These 5 areas above require an effective Board Chair and a good relationship between the Chair and CEO. If you thought being a CEO is lonely, being a Chair is even lonelier. As a CEO you are close to the business at least. As a Board Chair, you are both disconnected from the day-to-day operation, but also on the hook. Make sure to select Non-Executive Directors who are experts in their respective fields and who possess the qualities and skills you require. Additionally, ensure that all members of the Board are encouraged to voice their opinions and expertise. As the Chair, it’s your responsibility to cultivate a positive board culture, so only commit to a board if you believe you can align with its values or enact the needed changes.

The Chair plays a crucial role as a mentor and counterbalance to the CEO, ensuring a well-balanced relationship. Effective management of this dynamic is vital, especially also with a new CEO. Recognising the unique nature of the CEO role, successful Chairs provide essential mentoring. Close collaboration between the Chair and CEO shortens the CEO’s learning curve and improves outcomes. Effective onboarding of CEOs and Board members is critical, as it helps CEOs navigate competing priorities. An ineffective CEO risks being overwhelmed by these dynamics. As the CEO you are no longer part of the team, you are the leader of the team. And the Chair is there to help you — and your team — to succeed.

Richard: And adding from a CEO perspective, the task of the executive is also to get the best value from its Chair and its Board. Making information accessible and understandable, investing time in preparing informal meetings with Board members, and carefully describing the help they need from Board members — are all vital elements in Board effectiveness that the successful CEO must pay attention to. Whatever their business context.

Ann: The CEO and the ExCo either think they can use Board members to help them develop a more successful company. Or they get there and think ‘I know what I want and what I am doing, I will just have a Board that is easy to work with’. Choose the former!

Takeaways: The Board of the Future

Board Task

  • Increasing importance and demands: The need for Boards to adapt to the increasing demands of modern corporate governance by becoming more engaged, flexible, and proactive in their roles
  • Leader Development ever more essential: Boards are increasingly involved in mentoring and developing not just top executives but also emerging leaders within the organisation. This approach helps build a deeper leadership bench and ensures the alignment of cultural and strategic objectives.

Board Members

  • More frequent Board interactions:Interaction between Board directors and management has increased, transitioning from periodic meetings to more frequent and in-depth sessions, including special committee meetings focused on specific issues such as diversity and inclusion.
  • Increased Time Commitment: The time commitment required from directors has risen, with the average director now spending more days per year on board duties.
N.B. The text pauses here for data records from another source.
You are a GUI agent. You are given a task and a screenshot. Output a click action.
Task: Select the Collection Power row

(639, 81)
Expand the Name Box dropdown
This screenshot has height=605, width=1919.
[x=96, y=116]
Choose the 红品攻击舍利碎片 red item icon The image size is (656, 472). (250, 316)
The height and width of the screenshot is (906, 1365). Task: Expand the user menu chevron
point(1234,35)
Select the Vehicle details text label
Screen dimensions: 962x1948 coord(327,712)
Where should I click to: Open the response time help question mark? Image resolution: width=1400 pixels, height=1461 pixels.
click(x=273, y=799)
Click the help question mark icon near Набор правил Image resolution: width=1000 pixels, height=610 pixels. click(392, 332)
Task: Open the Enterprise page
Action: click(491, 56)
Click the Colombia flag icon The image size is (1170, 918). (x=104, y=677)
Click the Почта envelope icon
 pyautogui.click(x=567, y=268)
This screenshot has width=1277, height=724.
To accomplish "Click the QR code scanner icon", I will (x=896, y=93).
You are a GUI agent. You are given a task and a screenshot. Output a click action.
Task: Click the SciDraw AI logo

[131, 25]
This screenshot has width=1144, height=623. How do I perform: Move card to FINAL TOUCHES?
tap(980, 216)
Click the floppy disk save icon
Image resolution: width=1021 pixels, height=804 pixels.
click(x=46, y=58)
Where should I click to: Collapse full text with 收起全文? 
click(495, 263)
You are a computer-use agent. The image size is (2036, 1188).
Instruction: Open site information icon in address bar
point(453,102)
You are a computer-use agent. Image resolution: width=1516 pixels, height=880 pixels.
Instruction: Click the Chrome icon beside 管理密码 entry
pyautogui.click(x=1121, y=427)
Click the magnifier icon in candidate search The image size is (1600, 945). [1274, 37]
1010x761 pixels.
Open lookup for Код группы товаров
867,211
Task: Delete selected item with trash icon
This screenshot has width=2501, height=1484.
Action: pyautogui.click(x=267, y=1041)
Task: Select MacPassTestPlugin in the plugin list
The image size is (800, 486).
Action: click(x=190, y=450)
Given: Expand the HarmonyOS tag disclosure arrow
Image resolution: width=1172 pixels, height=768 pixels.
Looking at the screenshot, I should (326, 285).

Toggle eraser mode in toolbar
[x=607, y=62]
This reflects the board's deeper involvement in detailed strategic, operational, and oversight functions.

Board Teamwork

  • More Inclusive Boards: Board members with diverse skills and abilities are brought together in an effective team environment – that ensures each Board member's contribution is high and that stakeholders’ perspectives are well represented.
  • Onboarding and Continuous Learning effectiveness: Effective onboarding and continuous learning for directors are crucial. Innovative practices like creating detailed introductory videos and engaging new directors in one-on-one sessions with key management have been implemented to speed up the learning curve and enhance directors' effectiveness.

High Board Impact

  • Boards Driving Change: The board's role as a catalyst for change has become more pronounced, especially in industries undergoing significant transitions, such as energy. Boards are expected to facilitate faster strategic changes and help management navigate complex transformations – beyond monitoring today's strategy.
  • Advisory and Coaching Skills to the forefront:Board directors are taking on more hands-on roles, advising and coaching management teams. This includes direct interactions outside traditional board settings, where directors contribute their expertise directly to executive decisions and strategy.